Supplied passage:
——
Films featuring the aftermath of epic, world-changing phenomena such as nuclear winters and zombie outbreaks, are our main fictional frames of reference for imagining post-crisis landscapes, which means that when climate-perturbed futures are mapped onto these expectations, something gets lost in translation. Films featuring individual extreme weather or geological
events (Perfect Storm, Twister, etc) maybe relate to some of the local
disturbances that could be thrown up by climate change, but they don’t give the whole picture of
everyday life.
There aren’t a lot of fictional films explicitly dealing
with anthropogenic climate change and its effects (The Day After Tomorrow is
one), though a few touch on general themes of ecological collapse (Wall-E
springs to mind). The Day After Tomorrow
depicts climate change as a singular event – a tipping point that creates
instant global devastation at a single stroke presumably – due to the
constraints of Hollywood narrative requirements mentioned above. But it seems unfair, and almost beside the
point to pick this one example – we’ve already learned, through exposure to decades
of apocalyptica, to think about time by dividing it into epoch-defining moments
of crisis.
——
Your tasks:
1. In the passage on climate change in film, reproduce the text from "Films featuring the" up to and including "everyday life.".
2. For each statement below, decide whether the passage on climate change in film agrees with it. Answer yes or no and quote the words of the passage that decide it. (a) The passage names The Day After Tomorrow as a fictional film that explicitly deals with anthropogenic climate change. (b) The passage says films about individual extreme weather events give the whole picture of everyday life. (c) The passage mentions Wall-E as touching on general themes of ecological collapse.

Supplied data:
——
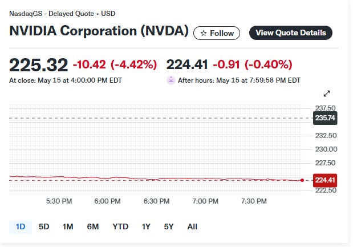Click the NVIDIA Corporation (NVDA) title

point(99,31)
——
Answers below:
1.
Films featuring the aftermath of epic, world-changing phenomena such as nuclear winters and zombie outbreaks, are our main fictional frames of reference for imagining post-crisis landscapes, which means that when climate-perturbed futures are mapped onto these expectations, something gets lost in translation. Films featuring individual extreme weather or geological
events (Perfect Storm, Twister, etc) maybe relate to some of the local
disturbances that could be thrown up by climate change, but they don’t give the whole picture of
everyday life.

2.
(a) Yes: "There aren’t a lot of fictional films explicitly dealing with anthropogenic climate change and its effects (The Day After Tomorrow is one)"
(b) No: "but they don’t give the whole picture of everyday life."
(c) Yes: "though a few touch on general themes of ecological collapse (Wall-E springs to mind)"